Батюшка оказался совсем молодым человеком, лет сорока. Но то, что он, несмотря на это, являл собой «дух-утешитель», читалось сразу – в то утро не нашлось ни одного человека, который отошел бы от него безрадостным.

С этого памятного дня мои поездки к батюшке стали довольно частыми, а в последние полтора года жизни игумена Бориса Господь даровал мне счастье быть его личным водителем. Батюшка не раз предлагал поставить «приемничек с проигрывателем», чтобы псалтырь слушать, а я намеренно откладывал. Мы проехали с ним тысяч пятьдесят километров, и я беспрерывно его слушал. Первое время что-то из ответов пытался записывать, но потом понял, что на это никакого времени не хватит, и уже просто пытался прочувствовать логику его мыслей вслух, сохранить сами ОЩУЩЕНИЯ.

Отцу Борису довелось вернуть к жизни не один храм. Глаза батюшки всегда становились печальными, когда он видел разрушенные святыни. Но как таковой цели – восстановления храмов – у него не было. Как не было и какой-то планомерной работы и жизни. Все хозяйственные вопросы решались им между делом и непонятно как. Даже те, кто был рядом постоянно, удивлялись – когда отец Борис успевает монастыри подымать и храмы строить?
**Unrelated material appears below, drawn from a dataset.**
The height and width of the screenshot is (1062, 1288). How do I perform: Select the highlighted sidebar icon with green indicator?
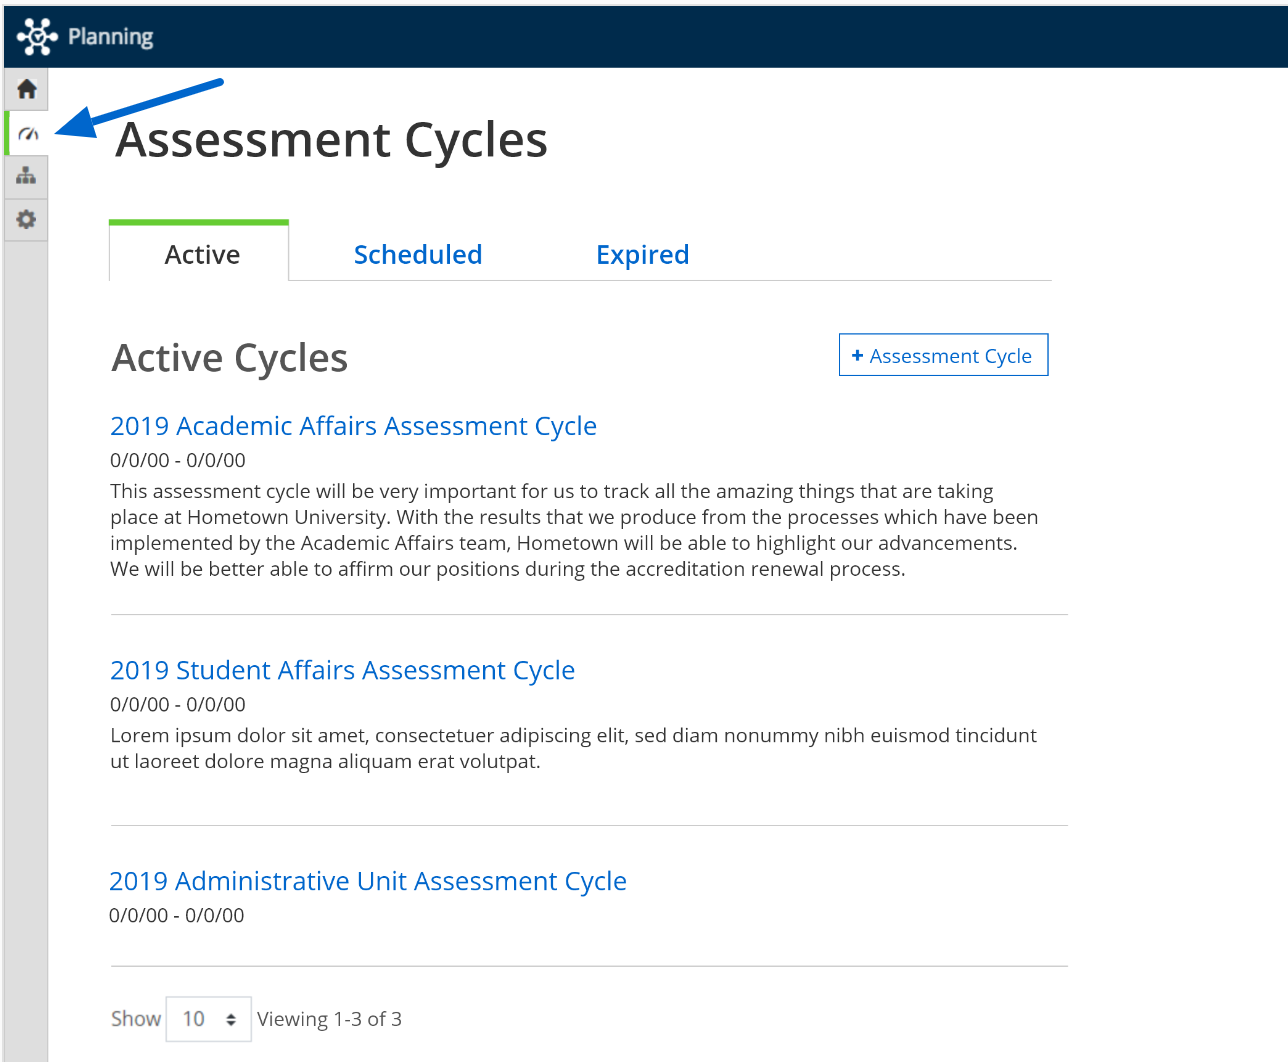click(26, 132)
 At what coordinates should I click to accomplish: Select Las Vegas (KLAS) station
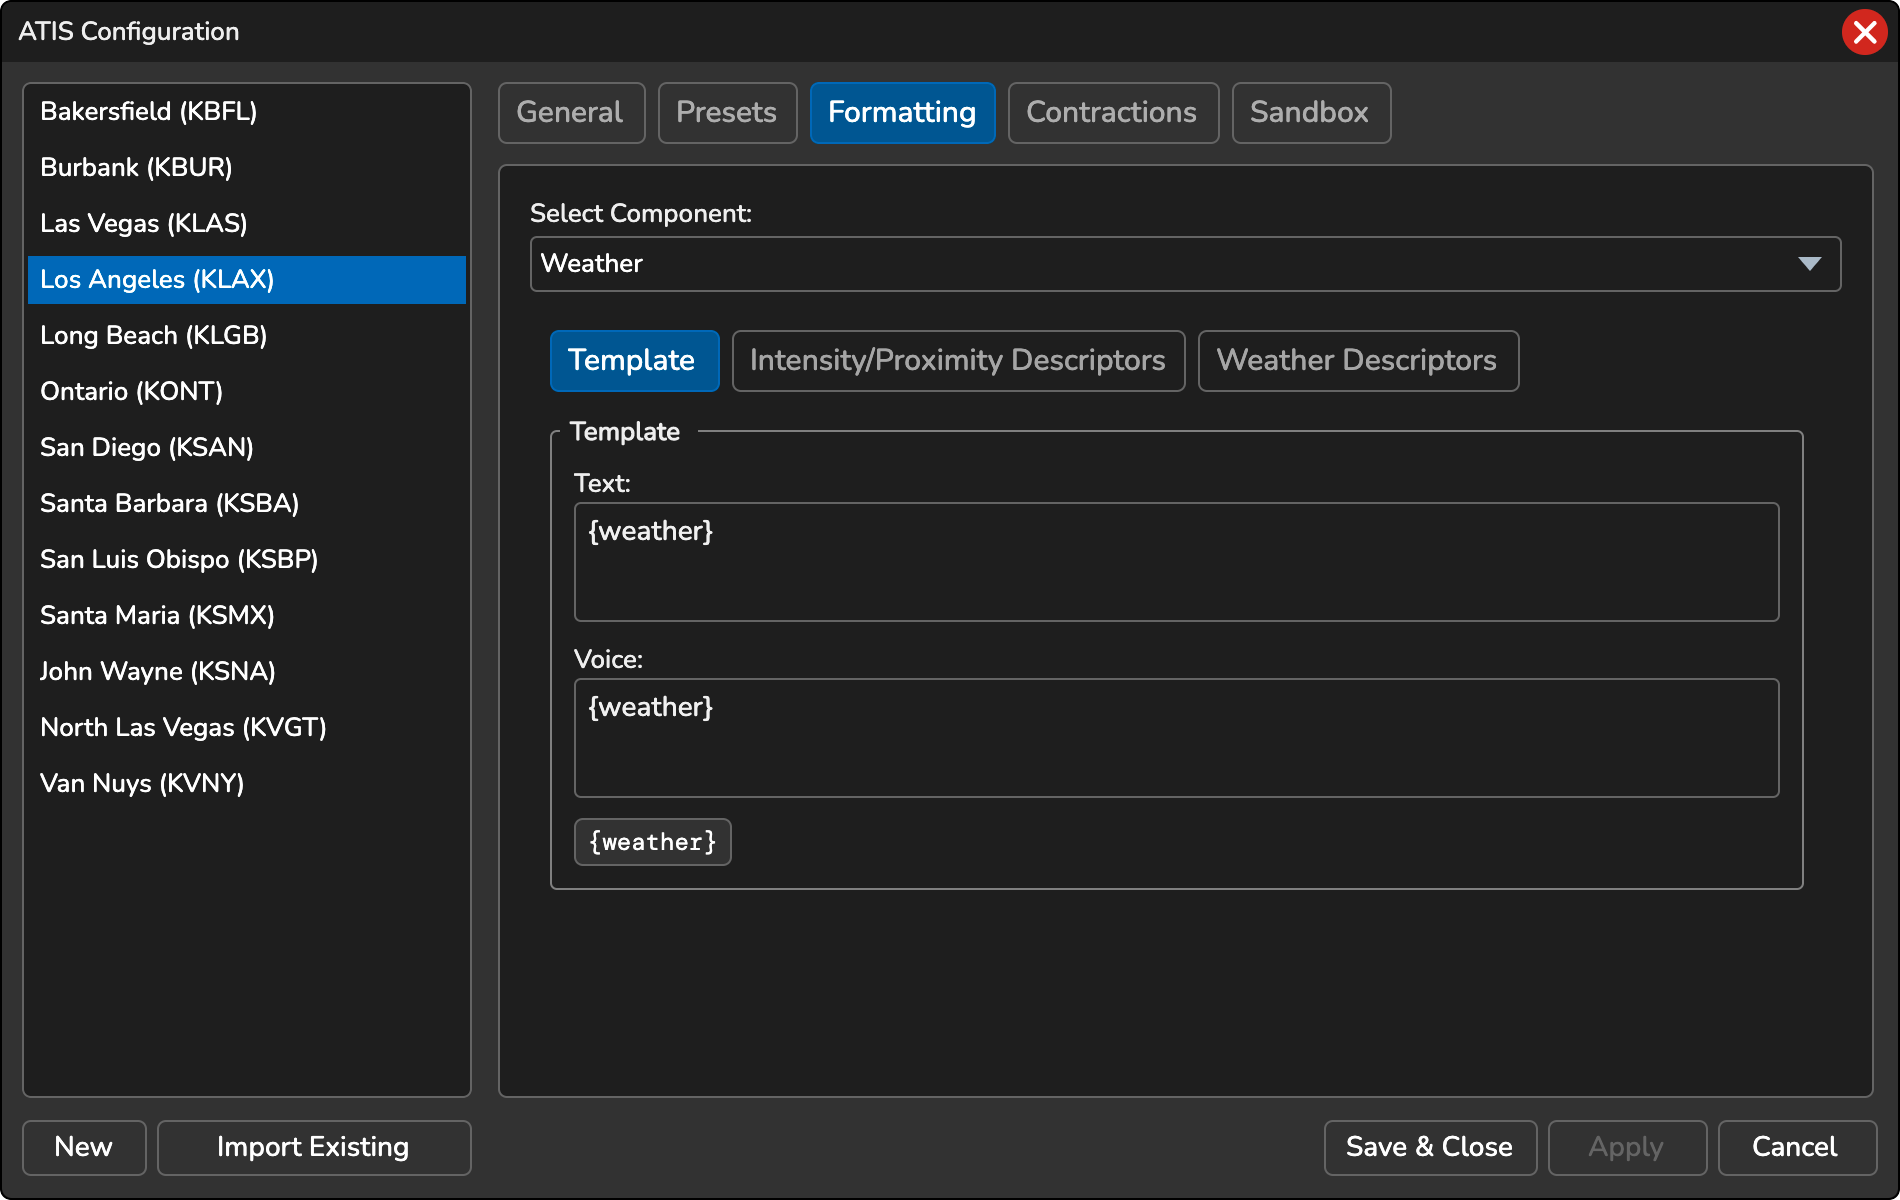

Сам батюшка говорил так: «Главное, положите первый ряд кирпича». И правда! Смотрим, вот уже крест подняли, вот купола золотятся… Как-то позвонили ему из Киевской Лавры, дескать, никак не могут Успенский храм восстановить. Не идут дела, и все тут! Он и им сказал, чтобы первый ряд кирпича положили. И впрямь, строительство как будто само собой пошло. Спонсор появился, который до последнего дня все, что у него было, на возведение этой церкви отдавал…

Главной заботой отца Бориса, несомненно, были храмы душ людских. Думаю, что за свою жизнь батюшка принял тысяч сорок человек, потому что принимал он беспрерывно. Каждый день сначала служил литургию, потом крестил, потом соборовал, потом исповедовал – и так до полуночи.

Отец Борис всегда давал понять своим чадам, что грехов непрощаемых нет. Во время исповеди не позволял подолгу и подробно на них останавливаться – «резал» грехи, как огурцы, – чик-чик-чик-чик. И подобно Игнатию Бренчанинову учил бросать их «в бездну милосердия Божиего».

Как-то стоял у него на исповеди парень. Красивый такой: высокий, волосы роскошные до плеч, кожаное пальто. Но взгляд угрюмый донельзя. Исповедь закончилась, он поворачивается, и я вижу лицо человека, которого приговорили к смертной казни, поставили к стенке, а потом сказали, что приговор смертный отменяется и ему даруют жизнь. И эти глаза я увидел.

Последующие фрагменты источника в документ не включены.